Seul contre le monde. C’est ainsi que se ressent l’Argentine, alors que l’Albiceleste a suscité de nombreuses critiques durant la Coupe du monde 2026, notamment en raison du comportement de ses joueurs. Le billet du journaliste Andrés Burgo, intitulé « Argentinophobie : ils ne laissent pas l’équipe nationale gagner ni perdre en paix », illustre parfaitement cette situation.
Sur le site du média TyC Sports, il dénonce une « vague d’argentinophobie » survenue pendant et après la Coupe du monde. « Selon les supporters de nombreux pays, la sélection gagnait de manière douteuse, grâce à des aides (invérifiables) de l’arbitrage et du VAR », souligne-t-il.
Fier de ses convictions, il affirme que la finale s’est déroulée « dans le respect des règles et avec fair-play ». Il s’indigne de constater qu’une « grande partie de la presse américaine, britannique et d’autres pays d’Europe a affirmé que la sélection argentine s’était comportée en mauvais perdant et de manière irrespectueuse envers l’Espagne ».
Des « provocations verbales » des Espagnols.
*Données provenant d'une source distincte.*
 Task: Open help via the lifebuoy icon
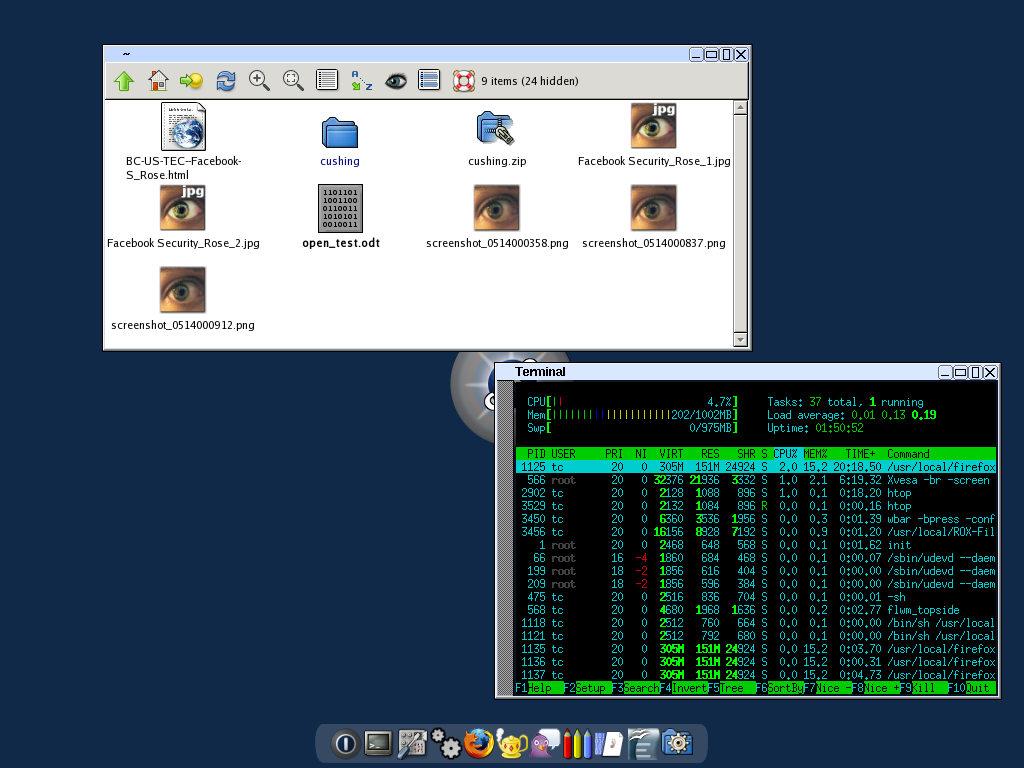tap(463, 81)
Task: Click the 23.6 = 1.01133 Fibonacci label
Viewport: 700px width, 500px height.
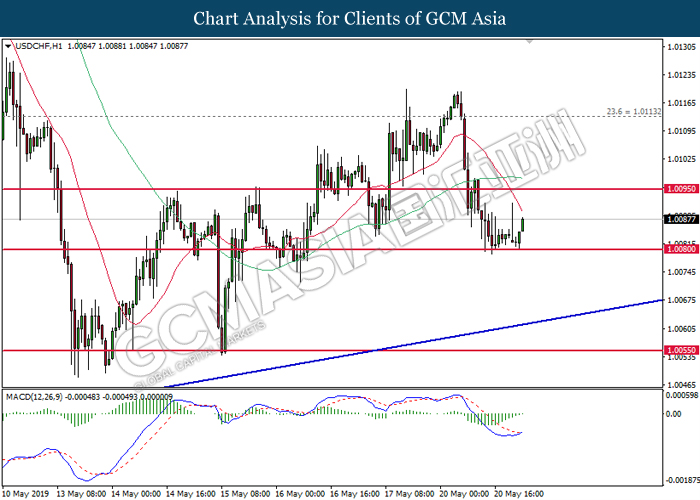Action: click(x=634, y=112)
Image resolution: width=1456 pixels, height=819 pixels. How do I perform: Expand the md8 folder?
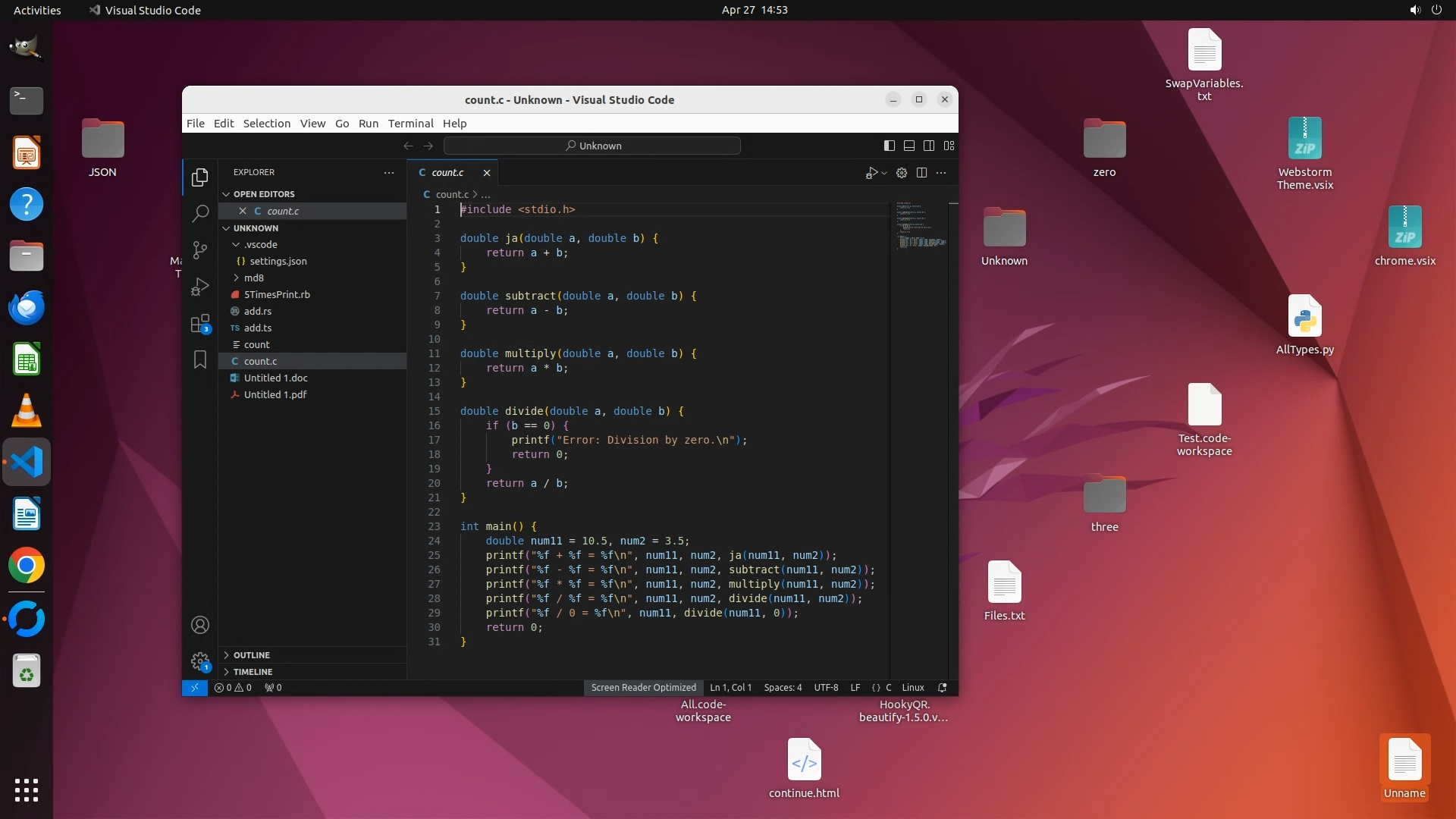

Tout en admettant qu’il n’y a pas de quoi être fier des réactions de Leandro Paredes, Nahuel Molina et Roberto Ayala à la fin du match, il écrit qu’il est « possible, voire presque certain, qu’elles aient été précédées de quelques provocations verbales de la part des Espagnols ». Oui, c’est audacieux.
Il conclut en évoquant le moment où les Argentins ont tourné le dos aux Espagnols, en précisant que « selon la vision argentine de ce sport, il y a peu de choses aussi difficiles à supporter que la joie des autres. Chacun digère la défaite comme il le peut et, que les joueurs argentins aient regardé ou non la célébration espagnole, il n’a à aucun moment été question d’un manque de respect envers le champion ». C’est un point de vue qui n’est pas nécessairement partagé au-delà des frontières nationales.